Task prompt: What lines in the material hold the string "Uncheck"? Return every one of them.

[[ Exercise inputs, beginning ]]

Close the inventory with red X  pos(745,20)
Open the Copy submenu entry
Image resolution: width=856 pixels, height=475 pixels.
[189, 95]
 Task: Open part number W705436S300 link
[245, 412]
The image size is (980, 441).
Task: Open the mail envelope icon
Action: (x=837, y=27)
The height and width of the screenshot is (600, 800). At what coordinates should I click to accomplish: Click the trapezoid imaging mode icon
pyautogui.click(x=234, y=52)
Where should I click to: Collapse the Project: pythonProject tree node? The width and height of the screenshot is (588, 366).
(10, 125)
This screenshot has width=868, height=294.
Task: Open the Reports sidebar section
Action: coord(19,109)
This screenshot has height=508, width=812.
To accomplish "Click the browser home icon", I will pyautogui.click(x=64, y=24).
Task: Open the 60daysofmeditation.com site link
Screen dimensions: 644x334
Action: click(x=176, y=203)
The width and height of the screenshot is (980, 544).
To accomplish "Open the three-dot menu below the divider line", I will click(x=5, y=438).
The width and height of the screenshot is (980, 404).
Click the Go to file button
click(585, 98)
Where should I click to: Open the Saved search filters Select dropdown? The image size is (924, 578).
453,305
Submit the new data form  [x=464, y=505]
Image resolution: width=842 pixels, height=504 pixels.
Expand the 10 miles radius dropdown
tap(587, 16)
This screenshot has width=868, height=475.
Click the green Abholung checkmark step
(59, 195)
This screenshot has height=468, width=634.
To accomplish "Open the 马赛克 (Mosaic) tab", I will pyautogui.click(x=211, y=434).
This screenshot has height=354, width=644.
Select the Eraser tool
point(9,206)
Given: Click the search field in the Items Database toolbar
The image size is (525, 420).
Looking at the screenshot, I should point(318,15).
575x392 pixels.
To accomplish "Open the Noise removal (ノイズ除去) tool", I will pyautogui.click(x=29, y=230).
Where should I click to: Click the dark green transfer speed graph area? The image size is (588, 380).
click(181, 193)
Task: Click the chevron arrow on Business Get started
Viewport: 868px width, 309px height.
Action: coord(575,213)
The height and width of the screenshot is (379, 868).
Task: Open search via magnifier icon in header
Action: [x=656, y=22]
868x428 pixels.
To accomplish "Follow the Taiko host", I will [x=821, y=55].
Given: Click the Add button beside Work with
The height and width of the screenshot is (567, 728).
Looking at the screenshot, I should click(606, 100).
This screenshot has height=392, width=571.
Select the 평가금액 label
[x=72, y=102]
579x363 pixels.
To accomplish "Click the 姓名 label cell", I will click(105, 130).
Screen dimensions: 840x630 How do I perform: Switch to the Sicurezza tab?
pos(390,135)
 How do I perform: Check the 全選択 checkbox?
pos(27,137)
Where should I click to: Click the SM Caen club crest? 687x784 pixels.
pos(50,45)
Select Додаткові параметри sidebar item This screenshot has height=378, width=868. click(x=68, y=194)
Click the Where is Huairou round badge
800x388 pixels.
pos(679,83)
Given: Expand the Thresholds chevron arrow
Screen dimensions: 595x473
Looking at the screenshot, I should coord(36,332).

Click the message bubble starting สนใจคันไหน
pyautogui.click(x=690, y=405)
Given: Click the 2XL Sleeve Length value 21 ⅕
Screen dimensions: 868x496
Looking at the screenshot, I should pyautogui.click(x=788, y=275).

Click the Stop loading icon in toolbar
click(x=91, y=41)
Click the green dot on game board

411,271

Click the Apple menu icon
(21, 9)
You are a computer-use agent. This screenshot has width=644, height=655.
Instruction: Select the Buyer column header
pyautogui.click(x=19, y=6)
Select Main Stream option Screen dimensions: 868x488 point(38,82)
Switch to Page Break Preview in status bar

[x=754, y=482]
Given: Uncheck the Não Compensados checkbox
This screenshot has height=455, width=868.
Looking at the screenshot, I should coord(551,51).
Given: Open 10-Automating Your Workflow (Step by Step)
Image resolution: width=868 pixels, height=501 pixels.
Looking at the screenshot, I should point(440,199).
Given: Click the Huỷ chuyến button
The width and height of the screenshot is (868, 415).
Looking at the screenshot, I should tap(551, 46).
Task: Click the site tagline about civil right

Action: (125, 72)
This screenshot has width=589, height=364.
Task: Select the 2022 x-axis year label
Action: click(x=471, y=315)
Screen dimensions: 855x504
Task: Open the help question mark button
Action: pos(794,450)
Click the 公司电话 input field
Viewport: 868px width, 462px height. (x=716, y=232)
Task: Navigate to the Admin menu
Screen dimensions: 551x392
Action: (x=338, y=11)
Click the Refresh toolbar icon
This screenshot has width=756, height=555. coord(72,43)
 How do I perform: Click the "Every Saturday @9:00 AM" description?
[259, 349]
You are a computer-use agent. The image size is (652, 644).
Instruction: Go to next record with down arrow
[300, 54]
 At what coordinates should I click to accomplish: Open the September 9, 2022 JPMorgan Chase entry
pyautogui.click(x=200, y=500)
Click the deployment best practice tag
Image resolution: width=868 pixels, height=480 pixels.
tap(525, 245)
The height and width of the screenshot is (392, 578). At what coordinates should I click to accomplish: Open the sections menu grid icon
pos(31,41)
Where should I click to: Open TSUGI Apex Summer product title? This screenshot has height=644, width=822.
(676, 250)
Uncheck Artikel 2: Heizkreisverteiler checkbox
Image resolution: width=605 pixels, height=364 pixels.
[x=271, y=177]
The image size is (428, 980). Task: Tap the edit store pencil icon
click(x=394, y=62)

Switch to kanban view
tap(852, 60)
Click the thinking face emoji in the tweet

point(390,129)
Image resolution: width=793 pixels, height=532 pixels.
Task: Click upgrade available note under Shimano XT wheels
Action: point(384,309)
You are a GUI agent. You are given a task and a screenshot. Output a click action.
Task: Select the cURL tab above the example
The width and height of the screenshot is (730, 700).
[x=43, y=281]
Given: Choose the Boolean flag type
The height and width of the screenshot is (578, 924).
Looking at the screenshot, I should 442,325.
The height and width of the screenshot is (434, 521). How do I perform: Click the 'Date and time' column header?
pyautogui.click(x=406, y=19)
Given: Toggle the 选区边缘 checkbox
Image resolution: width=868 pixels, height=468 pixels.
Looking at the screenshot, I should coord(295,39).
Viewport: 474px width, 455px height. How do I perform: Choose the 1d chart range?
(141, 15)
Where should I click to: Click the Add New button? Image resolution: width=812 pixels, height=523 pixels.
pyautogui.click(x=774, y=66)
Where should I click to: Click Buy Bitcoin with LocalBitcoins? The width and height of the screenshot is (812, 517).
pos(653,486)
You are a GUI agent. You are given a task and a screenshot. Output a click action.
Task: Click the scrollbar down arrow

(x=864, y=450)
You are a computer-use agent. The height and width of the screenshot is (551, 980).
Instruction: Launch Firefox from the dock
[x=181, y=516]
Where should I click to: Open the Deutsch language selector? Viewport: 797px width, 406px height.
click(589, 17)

[[ Exercise inputs, end ]]

Reply:
Given: Uncheck the Não Compensados checkbox
Uncheck Artikel 2: Heizkreisverteiler checkbox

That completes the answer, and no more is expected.